+++ Supplied text +++
Citing to Published Applications

by Dennis Crouch

The chart below provides one view of prior art citations in utility patents over the past decade or so (Jan 2005 – May 2018). I divided up cited references into three broad categories: Top) Non-Patent Literature; Mid) US Patent Application Publications; and Low) All other US & Foreign Patent Documents. The chart shows per-patent averages for each of these categories grouped by patent issue year.

There are two easy descriptive conclusions to draw from the cart: (1) Overall, the average number of cited references has continued to rise during this time period; and (2) while each category has grown, most of the growth is in the citation of US patent applications.

The USPTO only began publishing applications in 2001 and so growth was expected. Published patent applications are especially useful because their timing of publication (18 months after filing) corresponds well with the prosecution timeline (First action at approximately 15 months).  For patent applications that never issue as patents, the publication does more than simply shift-back timing — those patent documents would have never entered the public domain.  I have not yet gone back to research what percentage of cited published applications fall into this second category of published-but-never-patented.

For 2018 (through May 31), the prize-winner is APPLE’s U.S. Patent No. 9,986,419 with 6,701 citations (six thousand seven hundred and one)! The patent claims “social reminders:”

Claim 31. A method comprising:

at an electronic device:

receiving input representing user instruction to provide a reminder in the future, the user instruction identifying an entity; and

after receiving the input:

detecting, by a microphone of the electronic device, an audio input;

identifying, in the detected audio input, a voice corresponding to the entity; and

in response to identifying the voice, providing the reminder.

The image above shows the way it would work. User asks iPhone to “remind me to ask Joe when I see him;” When iPhone hears Joe’s voice nearby, it provides the reminder to User.  I’ll note here that the patent was issued without rejection.
+++ Dataset entries +++
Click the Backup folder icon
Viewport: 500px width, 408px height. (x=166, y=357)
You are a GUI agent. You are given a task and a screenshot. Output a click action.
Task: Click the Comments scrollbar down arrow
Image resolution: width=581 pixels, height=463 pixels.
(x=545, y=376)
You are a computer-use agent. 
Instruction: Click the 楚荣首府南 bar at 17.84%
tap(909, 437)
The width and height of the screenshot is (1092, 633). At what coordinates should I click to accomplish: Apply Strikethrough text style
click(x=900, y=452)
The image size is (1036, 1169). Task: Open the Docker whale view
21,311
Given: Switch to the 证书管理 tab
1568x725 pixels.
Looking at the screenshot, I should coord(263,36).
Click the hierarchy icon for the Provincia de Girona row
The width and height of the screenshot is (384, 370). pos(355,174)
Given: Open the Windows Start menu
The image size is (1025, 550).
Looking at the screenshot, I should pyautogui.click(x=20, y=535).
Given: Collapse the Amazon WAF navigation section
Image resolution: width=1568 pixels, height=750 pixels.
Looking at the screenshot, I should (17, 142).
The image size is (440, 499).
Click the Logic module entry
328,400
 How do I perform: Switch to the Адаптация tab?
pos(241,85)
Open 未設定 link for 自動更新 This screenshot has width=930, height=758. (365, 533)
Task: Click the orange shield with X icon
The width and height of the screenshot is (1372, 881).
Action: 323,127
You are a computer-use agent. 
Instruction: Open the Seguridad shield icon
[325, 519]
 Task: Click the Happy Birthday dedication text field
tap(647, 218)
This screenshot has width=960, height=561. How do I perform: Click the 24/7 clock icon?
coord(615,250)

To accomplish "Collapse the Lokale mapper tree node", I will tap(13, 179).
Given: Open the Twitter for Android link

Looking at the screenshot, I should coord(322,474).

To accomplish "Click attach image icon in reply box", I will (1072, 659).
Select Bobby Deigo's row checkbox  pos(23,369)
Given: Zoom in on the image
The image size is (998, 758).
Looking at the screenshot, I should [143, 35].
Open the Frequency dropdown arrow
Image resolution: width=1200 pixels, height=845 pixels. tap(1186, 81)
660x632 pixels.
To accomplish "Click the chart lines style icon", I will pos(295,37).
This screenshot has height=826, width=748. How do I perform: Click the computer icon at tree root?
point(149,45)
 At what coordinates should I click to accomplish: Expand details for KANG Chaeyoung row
+++
> [Work to complete]:
1. Could you transcribe the patent citations post word for word, starting at "receiving input representing" and ending at "providing the reminder."?
2. What would come next in the post on prior art citations in patents? Write the following part, picking up right after its final sentence.

> [Results]:
1.
receiving input representing user instruction to provide a reminder in the future, the user instruction identifying an entity; and

after receiving the input:

detecting, by a microphone of the electronic device, an audio input;

identifying, in the detected audio input, a voice corresponding to the entity; and

in response to identifying the voice, providing the reminder.

2.
Coming in a close 2nd and 3rd in terms of most-prior-art-citations is Apple’s U.S. Patent No. 9,966060 (User-Adapted Speech Synthesis and Recognition); and Apple’s U.S. Patent No. 9,865,248 (Text to Speech) — both of which have 6,000+ cited references. (In fact of the patents issued thus far in 2018, the 8 with the most cited references are all Apple patents.

I called Apple the “prize winner” since they submitted more prior art references than any other entity or inventor. The problem – of course – is that it is impossible for the examiner to consider all of these references, And I am willing to bet that neither the patent attorney nor the inventors read all of these.  In an article I highlighted last year, Prof. Jeffrey Kuhn termed any patent with 250+ citations as “impossible” — because the examiner simply would not have time to review those citations before making a decision on patentability. Kuhn wrote that a “small proportion of patents [are] flooding the patent office with an overwhelming number of references.”

27 thoughts on “Citing to Published Applications

  1. 12

    “A method comprising: at an electronic device: receiving input representing user instruction to provide a reminder in the future, the user instruction identifying an entity; and after receiving the input: detecting, by a microphone of the electronic device, an audio input; identifying, in the detected audio input, a voice corresponding to the entity; and in response to identifying the voice, providing the reminder.”

    “Hey Mabel, if you hear Rich out there at some point today, remind me to step out of my office and tell him about…”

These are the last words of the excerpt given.